» **LIST OF TASKS**:
(1) In the passage on New Zealand electricity markets, reproduce everything from "Some of the" down to "with ACCC 2017).".
(2) According to the passage on New Zealand electricity markets, what share of all generation did the four largest gentailers account for in 2017?

(TEXT SEGMENT)

Some of the concerns raised by the ACCC 2017 inquiry would seem to echo across the Tasman Sea in New Zealand. As in Australia, there are concerns about energy affordability and that the New Zealand Electricity Markets (NZEM) remain highly concentrated with the four largest “gentailers” (Contact Energy, Genesis Energy, Mercury NZ, and Meridian Energy) accounting for 87% of all generation and 77% of all metered installations in 2017 (Diaz-Rainey et al. 2018). Similar to Australia, distribution and transmission costs make up a large proportion of electricity cost in New Zealand (around 42%, based on Energy Link data, excluding goods and services tax in total costs to make comparison possible with ACCC 2017).

(End TEXT SEGMENT)
(SOURCE DATA)

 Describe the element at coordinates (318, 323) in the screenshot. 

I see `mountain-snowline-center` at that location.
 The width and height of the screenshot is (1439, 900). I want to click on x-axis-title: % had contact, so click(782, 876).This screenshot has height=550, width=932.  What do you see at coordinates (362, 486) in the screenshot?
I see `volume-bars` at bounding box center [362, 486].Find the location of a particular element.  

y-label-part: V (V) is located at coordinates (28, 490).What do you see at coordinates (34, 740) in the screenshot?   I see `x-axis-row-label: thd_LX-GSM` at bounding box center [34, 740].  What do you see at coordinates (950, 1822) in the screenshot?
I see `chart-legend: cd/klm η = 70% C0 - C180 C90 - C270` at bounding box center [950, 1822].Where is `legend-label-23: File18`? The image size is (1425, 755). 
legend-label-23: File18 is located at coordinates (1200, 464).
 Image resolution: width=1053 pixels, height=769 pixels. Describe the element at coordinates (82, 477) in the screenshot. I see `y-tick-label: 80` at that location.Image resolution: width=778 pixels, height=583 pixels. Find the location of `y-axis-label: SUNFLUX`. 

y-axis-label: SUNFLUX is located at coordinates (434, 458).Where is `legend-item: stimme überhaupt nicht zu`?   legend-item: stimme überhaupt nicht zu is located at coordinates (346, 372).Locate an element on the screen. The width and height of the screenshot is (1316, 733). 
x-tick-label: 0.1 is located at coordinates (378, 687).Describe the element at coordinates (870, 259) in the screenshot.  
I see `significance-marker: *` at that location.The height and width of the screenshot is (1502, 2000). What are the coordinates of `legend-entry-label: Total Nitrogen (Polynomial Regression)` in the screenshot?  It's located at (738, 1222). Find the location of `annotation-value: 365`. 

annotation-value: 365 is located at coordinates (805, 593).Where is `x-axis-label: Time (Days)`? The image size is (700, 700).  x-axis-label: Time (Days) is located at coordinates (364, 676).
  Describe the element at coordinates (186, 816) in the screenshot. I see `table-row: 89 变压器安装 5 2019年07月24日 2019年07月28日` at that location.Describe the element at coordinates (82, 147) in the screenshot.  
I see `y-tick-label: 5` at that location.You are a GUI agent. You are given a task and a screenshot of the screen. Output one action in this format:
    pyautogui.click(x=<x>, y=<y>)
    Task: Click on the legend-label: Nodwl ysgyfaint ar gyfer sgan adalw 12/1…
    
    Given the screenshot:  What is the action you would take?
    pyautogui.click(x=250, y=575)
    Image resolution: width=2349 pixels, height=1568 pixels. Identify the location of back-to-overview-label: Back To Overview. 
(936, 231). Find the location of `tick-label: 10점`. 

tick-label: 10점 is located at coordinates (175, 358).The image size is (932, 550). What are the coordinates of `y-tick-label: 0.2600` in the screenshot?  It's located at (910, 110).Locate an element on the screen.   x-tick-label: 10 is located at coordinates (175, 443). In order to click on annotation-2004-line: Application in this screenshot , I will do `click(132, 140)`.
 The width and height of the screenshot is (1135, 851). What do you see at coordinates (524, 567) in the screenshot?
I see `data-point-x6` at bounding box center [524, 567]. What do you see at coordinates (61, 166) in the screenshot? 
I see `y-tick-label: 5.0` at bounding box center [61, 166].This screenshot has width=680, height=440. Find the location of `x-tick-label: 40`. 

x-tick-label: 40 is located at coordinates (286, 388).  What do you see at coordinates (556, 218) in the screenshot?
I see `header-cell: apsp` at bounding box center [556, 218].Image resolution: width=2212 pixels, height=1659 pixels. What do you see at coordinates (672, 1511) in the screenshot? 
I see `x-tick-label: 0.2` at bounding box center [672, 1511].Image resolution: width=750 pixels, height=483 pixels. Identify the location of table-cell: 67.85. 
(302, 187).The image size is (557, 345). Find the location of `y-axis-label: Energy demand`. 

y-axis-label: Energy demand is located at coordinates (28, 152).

(End SOURCE DATA)

» **LIST OF ANSWERS**:
(1)
Some of the concerns raised by the ACCC 2017 inquiry would seem to echo across the Tasman Sea in New Zealand. As in Australia, there are concerns about energy affordability and that the New Zealand Electricity Markets (NZEM) remain highly concentrated with the four largest “gentailers” (Contact Energy, Genesis Energy, Mercury NZ, and Meridian Energy) accounting for 87% of all generation and 77% of all metered installations in 2017 (Diaz-Rainey et al. 2018). Similar to Australia, distribution and transmission costs make up a large proportion of electricity cost in New Zealand (around 42%, based on Energy Link data, excluding goods and services tax in total costs to make comparison possible with ACCC 2017).

(2) 87%